DOCUMENT SECTION -

DeepSeek-R1, (the full, publicly released model), added a supervised fine-tuning stage on curated long-chain reasoning examples and a reward model for non-verifiable tasks like helpfulness and safety. But R1-Zero established the core result: GRPO with verifiable rewards is sufficient to bootstrap sophisticated reasoning ability from scratch.

Everything connects

This is the payoff for the series. Let’s trace how each post contributed.

Post 1 (REINFORCE) established the foundational gradient: $\mathbb{E}{y \sim \pi\theta}[R(y) \cdot \nabla_\theta \log \pi_\theta(y)]$. Sample, score, weight the gradient by the reward. It works in theory, but raw rewards are noisy. The fix, (subtract a baseline), introduced the concept of the advantage. Post 1 used the batch mean as its baseline: same for every prompt, free to compute, better than nothing.

Post 2 (PPO) added two things. Clipping: cap the policy ratio to prevent destructive updates. The critic: a learned, prompt-dependent baseline that replaced the batch mean with a model that knew the expected reward for each specific prompt. These made RL stable and informative enough to train InstructGPT and ChatGPT. The cost: four models in GPU memory.

Post 3 (GRPO) asks: can we get a prompt-dependent baseline without the cost? Yes, (by measuring the expected reward directly, sampling $K$ completions per prompt and using their mean). The critic’s job was to estimate $\mathbb{E}[R \mid x]$. The group mean is an empirical estimate of the same quantity. Clipping stayed because it’s cheap and essential. The critic left because it was expensive and replaceable.

USING THE INFORMATION -
A. According to the text on reinforcement learning for language models, what did Post 1 use as its baseline?
B. Pick up the text on reinforcement learning for language models after its last sentence and keep writing.

RECORDS SHOWN -
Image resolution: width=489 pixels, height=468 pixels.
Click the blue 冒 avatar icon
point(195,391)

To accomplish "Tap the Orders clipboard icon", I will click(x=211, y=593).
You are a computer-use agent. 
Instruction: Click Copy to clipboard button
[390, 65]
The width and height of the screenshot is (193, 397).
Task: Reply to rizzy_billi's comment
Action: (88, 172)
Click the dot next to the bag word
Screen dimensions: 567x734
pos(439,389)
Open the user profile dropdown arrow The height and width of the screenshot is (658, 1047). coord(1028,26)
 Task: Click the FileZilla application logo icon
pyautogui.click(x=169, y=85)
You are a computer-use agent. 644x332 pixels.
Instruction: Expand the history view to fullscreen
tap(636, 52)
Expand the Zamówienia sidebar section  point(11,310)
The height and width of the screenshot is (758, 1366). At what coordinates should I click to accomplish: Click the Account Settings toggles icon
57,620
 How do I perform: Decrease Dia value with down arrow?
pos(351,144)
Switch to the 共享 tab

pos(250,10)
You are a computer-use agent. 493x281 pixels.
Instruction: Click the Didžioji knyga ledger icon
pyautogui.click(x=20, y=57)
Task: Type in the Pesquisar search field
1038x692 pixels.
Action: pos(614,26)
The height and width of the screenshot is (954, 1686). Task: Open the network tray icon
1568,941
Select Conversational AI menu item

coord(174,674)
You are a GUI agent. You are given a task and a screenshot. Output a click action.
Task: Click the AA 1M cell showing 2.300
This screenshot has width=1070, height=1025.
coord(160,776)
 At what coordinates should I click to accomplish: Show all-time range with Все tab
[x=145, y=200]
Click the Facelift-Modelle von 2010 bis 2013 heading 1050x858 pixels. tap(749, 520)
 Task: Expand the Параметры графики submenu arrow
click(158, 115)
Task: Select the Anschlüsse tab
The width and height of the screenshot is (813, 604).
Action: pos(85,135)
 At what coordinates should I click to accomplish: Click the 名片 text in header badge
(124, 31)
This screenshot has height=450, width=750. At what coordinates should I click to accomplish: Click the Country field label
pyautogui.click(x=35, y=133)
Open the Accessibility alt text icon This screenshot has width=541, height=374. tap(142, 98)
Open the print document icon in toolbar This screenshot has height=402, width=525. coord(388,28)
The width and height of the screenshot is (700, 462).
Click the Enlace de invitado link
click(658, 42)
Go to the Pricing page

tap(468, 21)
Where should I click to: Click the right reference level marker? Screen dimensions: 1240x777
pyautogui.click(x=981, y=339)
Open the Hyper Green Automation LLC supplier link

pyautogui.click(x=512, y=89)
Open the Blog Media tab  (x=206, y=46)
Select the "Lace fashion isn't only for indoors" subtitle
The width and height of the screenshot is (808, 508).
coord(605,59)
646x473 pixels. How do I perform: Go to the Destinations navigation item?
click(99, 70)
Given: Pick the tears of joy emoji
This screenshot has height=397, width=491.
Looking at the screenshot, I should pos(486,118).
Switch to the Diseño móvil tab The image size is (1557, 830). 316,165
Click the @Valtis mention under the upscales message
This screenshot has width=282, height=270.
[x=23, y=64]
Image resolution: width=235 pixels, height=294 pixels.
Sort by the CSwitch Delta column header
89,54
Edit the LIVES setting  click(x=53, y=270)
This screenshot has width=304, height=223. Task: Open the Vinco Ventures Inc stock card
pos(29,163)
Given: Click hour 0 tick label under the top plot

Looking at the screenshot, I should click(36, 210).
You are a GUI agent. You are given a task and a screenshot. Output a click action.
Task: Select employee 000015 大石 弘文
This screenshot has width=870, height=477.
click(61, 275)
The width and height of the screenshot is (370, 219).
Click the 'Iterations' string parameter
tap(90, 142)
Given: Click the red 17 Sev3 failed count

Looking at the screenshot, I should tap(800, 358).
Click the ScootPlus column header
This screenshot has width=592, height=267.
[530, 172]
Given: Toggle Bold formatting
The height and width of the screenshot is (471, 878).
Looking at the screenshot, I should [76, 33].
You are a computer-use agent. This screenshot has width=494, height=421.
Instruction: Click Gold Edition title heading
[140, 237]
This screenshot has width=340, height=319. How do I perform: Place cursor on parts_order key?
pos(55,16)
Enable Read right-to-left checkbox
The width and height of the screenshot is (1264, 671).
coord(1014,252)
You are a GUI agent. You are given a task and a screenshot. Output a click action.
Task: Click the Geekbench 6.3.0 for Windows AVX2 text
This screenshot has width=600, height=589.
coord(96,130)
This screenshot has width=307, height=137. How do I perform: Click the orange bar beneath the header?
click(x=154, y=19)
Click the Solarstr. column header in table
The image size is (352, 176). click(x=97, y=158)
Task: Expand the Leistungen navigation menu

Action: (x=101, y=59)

EXERCISE RESPONSES -
A. The batch mean.

B.
The baseline thread across all three posts:

Constant baseline (Post 1): same for all prompts, approximate
Learned baseline (Post 2): prompt-specific, accurate, costs a full LLM
Empirical baseline (Post 3): prompt-specific, approximate, costs $K$ forward passes

GRPO’s key insight: you don’t need to learn what you can measure.

Two ways to simplify PPO. The DPO post in the previous series and GRPO both simplify the standard PPO pipeline, but from different directions:

DPO eliminates the reward model algebraically, (it rearranges the RLHF objective to express reward implicitly in terms of the policy ratio, then applies MLE directly to preference data). No RL needed. No sampling during training. The entire training loop collapses to gradient descent on a cross-entropy-style loss.
GRPO eliminates the critic empirically, (it replaces a learned baseline with a measured one). RL remains: the model still generates completions during training, scores them, and learns from the results. This exploration is what enables GRPO to discover reasoning strategies that weren’t in any training dataset.

Both are principled simplifications of PPO. Neither is strictly better. The choice depends on what you have and what you need.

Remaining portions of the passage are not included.